__Required action__: Exactly as written, retype all of the records that come next.

__Recorded data__:
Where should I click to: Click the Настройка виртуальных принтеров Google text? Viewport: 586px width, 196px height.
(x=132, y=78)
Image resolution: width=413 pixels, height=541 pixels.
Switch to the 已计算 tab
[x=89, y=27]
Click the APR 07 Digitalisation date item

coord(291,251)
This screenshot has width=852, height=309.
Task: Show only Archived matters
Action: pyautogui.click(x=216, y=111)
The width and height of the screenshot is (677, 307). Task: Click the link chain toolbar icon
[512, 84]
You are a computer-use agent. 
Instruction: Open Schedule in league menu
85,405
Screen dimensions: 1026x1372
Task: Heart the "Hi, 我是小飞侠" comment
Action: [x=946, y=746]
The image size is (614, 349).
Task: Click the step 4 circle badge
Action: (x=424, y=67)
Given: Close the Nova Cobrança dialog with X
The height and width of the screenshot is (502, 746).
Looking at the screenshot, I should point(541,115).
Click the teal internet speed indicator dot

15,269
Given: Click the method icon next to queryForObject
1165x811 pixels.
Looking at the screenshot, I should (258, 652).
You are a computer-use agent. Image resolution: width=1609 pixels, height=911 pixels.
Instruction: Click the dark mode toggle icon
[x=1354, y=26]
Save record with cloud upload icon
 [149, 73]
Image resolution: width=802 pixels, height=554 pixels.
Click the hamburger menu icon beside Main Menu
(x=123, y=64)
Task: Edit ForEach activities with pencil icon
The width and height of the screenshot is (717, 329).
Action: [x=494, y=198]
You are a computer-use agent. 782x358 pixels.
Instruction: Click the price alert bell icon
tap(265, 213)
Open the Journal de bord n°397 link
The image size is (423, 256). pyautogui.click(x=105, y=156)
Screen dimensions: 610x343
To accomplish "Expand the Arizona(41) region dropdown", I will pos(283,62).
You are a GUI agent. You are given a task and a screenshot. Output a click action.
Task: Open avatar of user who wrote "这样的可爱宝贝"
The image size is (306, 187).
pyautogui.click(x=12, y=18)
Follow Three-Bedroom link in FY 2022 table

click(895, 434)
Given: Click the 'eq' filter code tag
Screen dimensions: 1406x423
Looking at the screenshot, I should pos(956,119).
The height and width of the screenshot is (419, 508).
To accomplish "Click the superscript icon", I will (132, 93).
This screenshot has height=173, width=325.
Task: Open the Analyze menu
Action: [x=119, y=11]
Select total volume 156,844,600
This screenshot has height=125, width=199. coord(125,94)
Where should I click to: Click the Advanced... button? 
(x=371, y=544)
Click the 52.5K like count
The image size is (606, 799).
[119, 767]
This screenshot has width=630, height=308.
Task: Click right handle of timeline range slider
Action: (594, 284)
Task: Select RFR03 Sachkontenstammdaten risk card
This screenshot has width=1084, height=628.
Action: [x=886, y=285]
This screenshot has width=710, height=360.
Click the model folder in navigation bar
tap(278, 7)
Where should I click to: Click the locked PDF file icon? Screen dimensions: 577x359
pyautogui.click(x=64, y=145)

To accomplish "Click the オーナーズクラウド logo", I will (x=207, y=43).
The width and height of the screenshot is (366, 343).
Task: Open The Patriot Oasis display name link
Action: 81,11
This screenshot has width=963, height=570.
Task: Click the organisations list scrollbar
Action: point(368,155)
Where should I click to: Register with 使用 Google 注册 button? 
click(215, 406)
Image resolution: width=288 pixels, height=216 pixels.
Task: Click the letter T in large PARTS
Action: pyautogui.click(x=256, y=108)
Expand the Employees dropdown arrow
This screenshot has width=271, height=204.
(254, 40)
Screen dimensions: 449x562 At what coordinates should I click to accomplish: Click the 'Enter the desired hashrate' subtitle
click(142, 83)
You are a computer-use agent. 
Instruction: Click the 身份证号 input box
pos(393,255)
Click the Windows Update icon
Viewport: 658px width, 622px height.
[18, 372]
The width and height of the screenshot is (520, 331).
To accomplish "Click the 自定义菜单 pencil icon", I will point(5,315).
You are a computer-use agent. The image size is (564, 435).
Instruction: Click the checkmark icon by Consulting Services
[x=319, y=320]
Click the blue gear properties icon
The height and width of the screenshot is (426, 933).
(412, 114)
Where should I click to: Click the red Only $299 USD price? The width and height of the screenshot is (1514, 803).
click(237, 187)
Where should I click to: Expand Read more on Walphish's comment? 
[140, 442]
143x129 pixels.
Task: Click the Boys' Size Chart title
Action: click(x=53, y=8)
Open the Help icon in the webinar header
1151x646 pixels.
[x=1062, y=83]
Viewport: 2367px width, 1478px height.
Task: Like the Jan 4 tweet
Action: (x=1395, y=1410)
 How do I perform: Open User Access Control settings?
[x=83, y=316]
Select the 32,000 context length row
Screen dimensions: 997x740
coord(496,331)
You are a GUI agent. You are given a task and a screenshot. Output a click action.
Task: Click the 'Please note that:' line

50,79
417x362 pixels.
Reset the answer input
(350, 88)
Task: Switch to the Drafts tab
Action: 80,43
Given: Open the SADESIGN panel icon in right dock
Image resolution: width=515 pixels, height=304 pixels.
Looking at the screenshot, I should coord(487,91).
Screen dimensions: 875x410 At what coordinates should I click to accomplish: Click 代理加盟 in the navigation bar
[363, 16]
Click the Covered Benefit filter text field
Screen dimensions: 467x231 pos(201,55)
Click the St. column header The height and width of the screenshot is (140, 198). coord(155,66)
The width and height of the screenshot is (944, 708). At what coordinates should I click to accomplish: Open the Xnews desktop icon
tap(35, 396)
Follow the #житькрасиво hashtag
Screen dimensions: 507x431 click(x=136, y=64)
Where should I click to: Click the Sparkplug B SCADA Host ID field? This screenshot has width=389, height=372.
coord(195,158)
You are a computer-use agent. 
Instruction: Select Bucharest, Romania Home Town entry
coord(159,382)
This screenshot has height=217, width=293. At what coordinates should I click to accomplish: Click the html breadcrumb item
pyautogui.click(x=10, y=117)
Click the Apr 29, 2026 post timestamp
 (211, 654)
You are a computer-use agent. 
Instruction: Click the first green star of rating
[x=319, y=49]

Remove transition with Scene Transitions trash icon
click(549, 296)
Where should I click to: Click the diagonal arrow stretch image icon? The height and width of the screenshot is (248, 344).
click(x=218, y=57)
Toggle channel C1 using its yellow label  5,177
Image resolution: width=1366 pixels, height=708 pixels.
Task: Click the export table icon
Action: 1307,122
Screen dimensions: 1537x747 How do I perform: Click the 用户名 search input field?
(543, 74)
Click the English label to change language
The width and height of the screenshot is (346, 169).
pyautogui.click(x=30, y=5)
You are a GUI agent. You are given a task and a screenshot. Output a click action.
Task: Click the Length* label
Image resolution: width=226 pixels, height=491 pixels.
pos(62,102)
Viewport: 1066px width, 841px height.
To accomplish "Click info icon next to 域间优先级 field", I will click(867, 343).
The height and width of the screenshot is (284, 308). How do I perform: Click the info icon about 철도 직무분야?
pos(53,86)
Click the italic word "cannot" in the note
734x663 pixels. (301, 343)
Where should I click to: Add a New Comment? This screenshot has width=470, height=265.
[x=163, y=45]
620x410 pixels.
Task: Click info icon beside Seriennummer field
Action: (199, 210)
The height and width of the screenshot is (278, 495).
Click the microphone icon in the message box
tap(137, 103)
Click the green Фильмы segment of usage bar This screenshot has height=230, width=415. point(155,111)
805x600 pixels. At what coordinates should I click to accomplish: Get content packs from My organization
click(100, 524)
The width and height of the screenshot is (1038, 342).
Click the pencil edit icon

__Response to the task__:
Where should I click to: Click the Настройка виртуальных принтеров Google text? Viewport: 586px width, 196px height.
(x=132, y=78)
Image resolution: width=413 pixels, height=541 pixels.
Switch to the 已计算 tab
[x=89, y=27]
Click the APR 07 Digitalisation date item

coord(291,251)
This screenshot has width=852, height=309.
Task: Show only Archived matters
Action: pyautogui.click(x=216, y=111)
The width and height of the screenshot is (677, 307). Task: Click the link chain toolbar icon
[512, 84]
You are a computer-use agent. 
Instruction: Open Schedule in league menu
85,405
Screen dimensions: 1026x1372
Task: Heart the "Hi, 我是小飞侠" comment
Action: [x=946, y=746]
The image size is (614, 349).
Task: Click the step 4 circle badge
Action: (x=424, y=67)
Given: Close the Nova Cobrança dialog with X
The height and width of the screenshot is (502, 746).
Looking at the screenshot, I should point(541,115).
Click the teal internet speed indicator dot

15,269
Given: Click the method icon next to queryForObject
1165x811 pixels.
Looking at the screenshot, I should (258, 652).
You are a computer-use agent. Image resolution: width=1609 pixels, height=911 pixels.
Instruction: Click the dark mode toggle icon
[x=1354, y=26]
Save record with cloud upload icon
 [149, 73]
Image resolution: width=802 pixels, height=554 pixels.
Click the hamburger menu icon beside Main Menu
(x=123, y=64)
Task: Edit ForEach activities with pencil icon
The width and height of the screenshot is (717, 329).
Action: [x=494, y=198]
You are a computer-use agent. 782x358 pixels.
Instruction: Click the price alert bell icon
tap(265, 213)
Open the Journal de bord n°397 link
The image size is (423, 256). pyautogui.click(x=105, y=156)
Screen dimensions: 610x343
To accomplish "Expand the Arizona(41) region dropdown", I will pos(283,62).
You are a GUI agent. You are given a task and a screenshot. Output a click action.
Task: Open avatar of user who wrote "这样的可爱宝贝"
The image size is (306, 187).
pyautogui.click(x=12, y=18)
Follow Three-Bedroom link in FY 2022 table

click(895, 434)
Given: Click the 'eq' filter code tag
Screen dimensions: 1406x423
Looking at the screenshot, I should pos(956,119).
The height and width of the screenshot is (419, 508).
To accomplish "Click the superscript icon", I will (132, 93).
This screenshot has height=173, width=325.
Task: Open the Analyze menu
Action: [x=119, y=11]
Select total volume 156,844,600
This screenshot has height=125, width=199. coord(125,94)
Where should I click to: Click the Advanced... button? 
(x=371, y=544)
Click the 52.5K like count
The image size is (606, 799).
[119, 767]
This screenshot has width=630, height=308.
Task: Click right handle of timeline range slider
Action: (594, 284)
Task: Select RFR03 Sachkontenstammdaten risk card
This screenshot has width=1084, height=628.
Action: [x=886, y=285]
This screenshot has width=710, height=360.
Click the model folder in navigation bar
tap(278, 7)
Where should I click to: Click the locked PDF file icon? Screen dimensions: 577x359
pyautogui.click(x=64, y=145)

To accomplish "Click the オーナーズクラウド logo", I will (x=207, y=43).
The width and height of the screenshot is (366, 343).
Task: Open The Patriot Oasis display name link
Action: 81,11
This screenshot has width=963, height=570.
Task: Click the organisations list scrollbar
Action: point(368,155)
Where should I click to: Register with 使用 Google 注册 button? 
click(215, 406)
Image resolution: width=288 pixels, height=216 pixels.
Task: Click the letter T in large PARTS
Action: pyautogui.click(x=256, y=108)
Expand the Employees dropdown arrow
This screenshot has width=271, height=204.
(254, 40)
Screen dimensions: 449x562 At what coordinates should I click to accomplish: Click the 'Enter the desired hashrate' subtitle
click(142, 83)
You are a computer-use agent. 
Instruction: Click the 身份证号 input box
pos(393,255)
Click the Windows Update icon
Viewport: 658px width, 622px height.
[18, 372]
The width and height of the screenshot is (520, 331).
To accomplish "Click the 自定义菜单 pencil icon", I will point(5,315).
You are a computer-use agent. The image size is (564, 435).
Instruction: Click the checkmark icon by Consulting Services
[x=319, y=320]
Click the blue gear properties icon
The height and width of the screenshot is (426, 933).
(412, 114)
Where should I click to: Click the red Only $299 USD price? The width and height of the screenshot is (1514, 803).
click(237, 187)
Where should I click to: Expand Read more on Walphish's comment? 
[140, 442]
143x129 pixels.
Task: Click the Boys' Size Chart title
Action: click(x=53, y=8)
Open the Help icon in the webinar header
1151x646 pixels.
[x=1062, y=83]
Viewport: 2367px width, 1478px height.
Task: Like the Jan 4 tweet
Action: (x=1395, y=1410)
 How do I perform: Open User Access Control settings?
[x=83, y=316]
Select the 32,000 context length row
Screen dimensions: 997x740
coord(496,331)
You are a GUI agent. You are given a task and a screenshot. Output a click action.
Task: Click the 'Please note that:' line

50,79
417x362 pixels.
Reset the answer input
(350, 88)
Task: Switch to the Drafts tab
Action: 80,43
Given: Open the SADESIGN panel icon in right dock
Image resolution: width=515 pixels, height=304 pixels.
Looking at the screenshot, I should coord(487,91).
Screen dimensions: 875x410 At what coordinates should I click to accomplish: Click 代理加盟 in the navigation bar
[363, 16]
Click the Covered Benefit filter text field
Screen dimensions: 467x231 pos(201,55)
Click the St. column header The height and width of the screenshot is (140, 198). coord(155,66)
The width and height of the screenshot is (944, 708). At what coordinates should I click to accomplish: Open the Xnews desktop icon
tap(35, 396)
Follow the #житькрасиво hashtag
Screen dimensions: 507x431 click(x=136, y=64)
Where should I click to: Click the Sparkplug B SCADA Host ID field? This screenshot has width=389, height=372.
coord(195,158)
You are a computer-use agent. 
Instruction: Select Bucharest, Romania Home Town entry
coord(159,382)
This screenshot has height=217, width=293. At what coordinates should I click to accomplish: Click the html breadcrumb item
pyautogui.click(x=10, y=117)
Click the Apr 29, 2026 post timestamp
 (211, 654)
You are a computer-use agent. 
Instruction: Click the first green star of rating
[x=319, y=49]

Remove transition with Scene Transitions trash icon
click(549, 296)
Where should I click to: Click the diagonal arrow stretch image icon? The height and width of the screenshot is (248, 344).
click(x=218, y=57)
Toggle channel C1 using its yellow label  5,177
Image resolution: width=1366 pixels, height=708 pixels.
Task: Click the export table icon
Action: 1307,122
Screen dimensions: 1537x747 How do I perform: Click the 用户名 search input field?
(543, 74)
Click the English label to change language
The width and height of the screenshot is (346, 169).
pyautogui.click(x=30, y=5)
You are a GUI agent. You are given a task and a screenshot. Output a click action.
Task: Click the Length* label
Image resolution: width=226 pixels, height=491 pixels.
pos(62,102)
Viewport: 1066px width, 841px height.
To accomplish "Click info icon next to 域间优先级 field", I will click(867, 343).
The height and width of the screenshot is (284, 308). How do I perform: Click the info icon about 철도 직무분야?
pos(53,86)
Click the italic word "cannot" in the note
734x663 pixels. (301, 343)
Where should I click to: Add a New Comment? This screenshot has width=470, height=265.
[x=163, y=45]
620x410 pixels.
Task: Click info icon beside Seriennummer field
Action: (199, 210)
The height and width of the screenshot is (278, 495).
Click the microphone icon in the message box
tap(137, 103)
Click the green Фильмы segment of usage bar This screenshot has height=230, width=415. point(155,111)
805x600 pixels. At what coordinates should I click to accomplish: Get content packs from My organization
click(100, 524)
The width and height of the screenshot is (1038, 342).
Click the pencil edit icon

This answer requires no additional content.